A may be the Activating event, the big event leading to some negative thought.

B may be the Beliefs, the client's belief round the event.

C may be the Consequence, the dysfunctional behaviour that ensued in the feelings and thoughts via the big event. A good example could be: Lisa is upset because she had a low mark in her own math's test, the Activating event A is the fact that she failed her test, the idea, B is the fact that she should have a's and b's or she's worthless, the issue C is the fact that Lisa feels depressed. Within the above example, the therapist is needed Lisa identify her irrational beliefs and challenge the mental poison in line with the evidence from her experience after which reframe it, meaning, to re-interpretate it in a more realistic light. Another very helpful help with CBT would be to help a customer recognize 10 distorted thinking patterns:

1 Anything thinking - seeing things in white or black, in case your performance fails to deliver of perfect, the thing is yourself like a total failure.

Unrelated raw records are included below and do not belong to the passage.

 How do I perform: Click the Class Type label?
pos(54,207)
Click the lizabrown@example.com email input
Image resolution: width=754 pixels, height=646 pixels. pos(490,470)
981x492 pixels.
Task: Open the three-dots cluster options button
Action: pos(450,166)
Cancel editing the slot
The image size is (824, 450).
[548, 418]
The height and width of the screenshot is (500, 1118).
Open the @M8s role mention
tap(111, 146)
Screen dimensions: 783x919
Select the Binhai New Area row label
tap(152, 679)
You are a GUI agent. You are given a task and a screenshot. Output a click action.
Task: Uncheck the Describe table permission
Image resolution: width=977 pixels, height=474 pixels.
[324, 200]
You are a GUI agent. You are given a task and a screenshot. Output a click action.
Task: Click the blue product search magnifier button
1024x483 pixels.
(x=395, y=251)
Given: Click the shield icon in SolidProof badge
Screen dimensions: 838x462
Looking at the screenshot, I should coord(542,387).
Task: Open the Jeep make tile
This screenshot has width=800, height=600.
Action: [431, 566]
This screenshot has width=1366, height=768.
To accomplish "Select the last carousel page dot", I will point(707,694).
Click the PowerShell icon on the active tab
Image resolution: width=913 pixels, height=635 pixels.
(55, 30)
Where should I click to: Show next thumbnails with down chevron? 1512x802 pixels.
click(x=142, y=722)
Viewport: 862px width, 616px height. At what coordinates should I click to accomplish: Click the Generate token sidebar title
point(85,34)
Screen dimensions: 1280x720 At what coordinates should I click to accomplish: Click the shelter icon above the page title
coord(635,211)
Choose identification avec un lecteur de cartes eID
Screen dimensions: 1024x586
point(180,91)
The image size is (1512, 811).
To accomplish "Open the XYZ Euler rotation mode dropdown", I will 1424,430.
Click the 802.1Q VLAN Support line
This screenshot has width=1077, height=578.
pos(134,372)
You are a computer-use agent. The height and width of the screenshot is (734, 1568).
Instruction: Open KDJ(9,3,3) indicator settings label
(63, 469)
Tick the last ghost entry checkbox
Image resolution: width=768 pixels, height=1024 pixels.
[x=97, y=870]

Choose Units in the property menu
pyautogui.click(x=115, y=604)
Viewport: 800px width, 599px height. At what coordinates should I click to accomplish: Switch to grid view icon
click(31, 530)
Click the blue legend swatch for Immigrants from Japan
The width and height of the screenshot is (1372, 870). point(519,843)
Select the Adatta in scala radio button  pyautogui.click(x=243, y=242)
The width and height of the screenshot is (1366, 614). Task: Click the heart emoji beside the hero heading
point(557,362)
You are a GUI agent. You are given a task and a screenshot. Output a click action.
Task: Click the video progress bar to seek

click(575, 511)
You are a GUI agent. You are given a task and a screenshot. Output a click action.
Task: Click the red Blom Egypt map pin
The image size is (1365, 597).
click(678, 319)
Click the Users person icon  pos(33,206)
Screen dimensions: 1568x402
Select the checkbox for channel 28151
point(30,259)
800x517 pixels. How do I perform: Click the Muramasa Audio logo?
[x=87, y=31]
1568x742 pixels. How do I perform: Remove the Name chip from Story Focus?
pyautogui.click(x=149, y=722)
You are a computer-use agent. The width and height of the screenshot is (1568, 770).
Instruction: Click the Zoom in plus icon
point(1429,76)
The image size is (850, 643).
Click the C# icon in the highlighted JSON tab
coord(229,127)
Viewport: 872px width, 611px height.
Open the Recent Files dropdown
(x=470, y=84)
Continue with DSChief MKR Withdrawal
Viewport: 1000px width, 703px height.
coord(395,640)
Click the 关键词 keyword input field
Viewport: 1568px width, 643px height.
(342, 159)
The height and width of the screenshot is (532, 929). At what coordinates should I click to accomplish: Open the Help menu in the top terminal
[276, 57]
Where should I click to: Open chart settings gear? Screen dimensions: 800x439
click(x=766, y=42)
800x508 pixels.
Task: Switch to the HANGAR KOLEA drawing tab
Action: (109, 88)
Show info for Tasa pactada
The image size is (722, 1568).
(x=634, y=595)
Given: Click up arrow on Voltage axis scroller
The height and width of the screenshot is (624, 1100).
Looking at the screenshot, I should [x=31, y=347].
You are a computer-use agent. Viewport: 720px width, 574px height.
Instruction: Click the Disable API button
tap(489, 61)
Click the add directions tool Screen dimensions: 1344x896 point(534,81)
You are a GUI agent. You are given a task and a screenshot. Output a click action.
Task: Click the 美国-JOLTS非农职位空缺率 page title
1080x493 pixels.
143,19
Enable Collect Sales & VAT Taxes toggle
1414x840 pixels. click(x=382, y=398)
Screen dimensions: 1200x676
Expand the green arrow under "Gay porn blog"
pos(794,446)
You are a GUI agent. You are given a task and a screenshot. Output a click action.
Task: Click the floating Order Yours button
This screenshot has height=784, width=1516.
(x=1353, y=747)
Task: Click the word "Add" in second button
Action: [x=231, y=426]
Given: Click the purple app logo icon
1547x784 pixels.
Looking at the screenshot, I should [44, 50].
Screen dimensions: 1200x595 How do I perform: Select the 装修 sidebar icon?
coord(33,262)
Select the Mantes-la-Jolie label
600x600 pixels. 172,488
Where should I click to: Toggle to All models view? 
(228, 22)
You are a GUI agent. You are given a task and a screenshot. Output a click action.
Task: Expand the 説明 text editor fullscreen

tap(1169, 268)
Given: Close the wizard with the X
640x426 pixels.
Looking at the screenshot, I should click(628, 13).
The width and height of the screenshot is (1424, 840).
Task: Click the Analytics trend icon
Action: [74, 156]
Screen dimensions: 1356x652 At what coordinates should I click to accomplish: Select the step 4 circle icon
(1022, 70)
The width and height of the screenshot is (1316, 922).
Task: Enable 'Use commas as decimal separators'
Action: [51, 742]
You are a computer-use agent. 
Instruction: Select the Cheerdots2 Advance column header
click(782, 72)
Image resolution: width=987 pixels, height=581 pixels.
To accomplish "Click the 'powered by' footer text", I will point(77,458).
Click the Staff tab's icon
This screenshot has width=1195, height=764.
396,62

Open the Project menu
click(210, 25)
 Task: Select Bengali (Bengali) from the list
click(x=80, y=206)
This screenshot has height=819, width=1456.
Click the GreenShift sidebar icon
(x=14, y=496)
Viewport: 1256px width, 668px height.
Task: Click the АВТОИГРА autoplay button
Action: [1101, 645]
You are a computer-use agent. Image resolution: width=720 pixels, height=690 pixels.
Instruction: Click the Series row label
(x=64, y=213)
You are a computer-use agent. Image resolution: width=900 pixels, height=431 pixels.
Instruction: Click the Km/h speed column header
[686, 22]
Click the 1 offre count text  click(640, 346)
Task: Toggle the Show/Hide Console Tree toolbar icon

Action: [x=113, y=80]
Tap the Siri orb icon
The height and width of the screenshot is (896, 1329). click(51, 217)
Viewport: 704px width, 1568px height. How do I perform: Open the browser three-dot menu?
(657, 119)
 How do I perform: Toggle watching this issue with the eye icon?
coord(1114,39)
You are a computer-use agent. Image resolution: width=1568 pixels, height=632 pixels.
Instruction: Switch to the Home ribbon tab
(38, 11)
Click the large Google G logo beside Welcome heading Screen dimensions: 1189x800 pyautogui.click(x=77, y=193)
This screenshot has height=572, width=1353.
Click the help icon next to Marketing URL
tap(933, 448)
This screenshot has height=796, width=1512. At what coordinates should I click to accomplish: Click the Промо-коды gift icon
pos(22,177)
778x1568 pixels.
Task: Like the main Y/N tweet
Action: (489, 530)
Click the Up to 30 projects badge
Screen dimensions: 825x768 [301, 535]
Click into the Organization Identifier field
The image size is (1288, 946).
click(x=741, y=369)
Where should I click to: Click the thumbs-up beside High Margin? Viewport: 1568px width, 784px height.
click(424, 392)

2 Overgeneralization - visiting a single negative event like an endless pattern of defeat.

3 Mental Filter - you choose out just one negative defeat and obsess with it in order how well you see of reality becomes darkened.

4 Disqualifying the positive - you dismiss positive experiences by insisting they 'don't count' maintaining an adverse belief.

5 Jumping to conclusions - you are making an adverse interpretation despite the fact that there aren't any definite facts that convincingly support your conclusion, including 'mind reading' and 'fortune telling' or 'assuming.

6 Magnification (Catastrophising) minimization - exaggerating things or minimizing things, this is known as the 'binocular trick'.

7 Emotional reasoning - let's assume that your negative emotions reflect the way in which things actually are, 'I feel it, therefore, it should be true'.

8 Should statements - 'shoulds', 'musts' and 'oughts' are offenders.

9 Labeling and mislabeling - rather than describing your error, you fasten a negative label into it, ie 'Im a loser'.

10 Personalisation - the thing is yourself because the reason for some negative external event which actually you weren't accountable for.


These are merely a few of the approaches Cognitive Behavioural Therapy London, other medication is, relaxation tecniques, communication skills training, assertiveness training, social skills training and giving the customer homework assignments.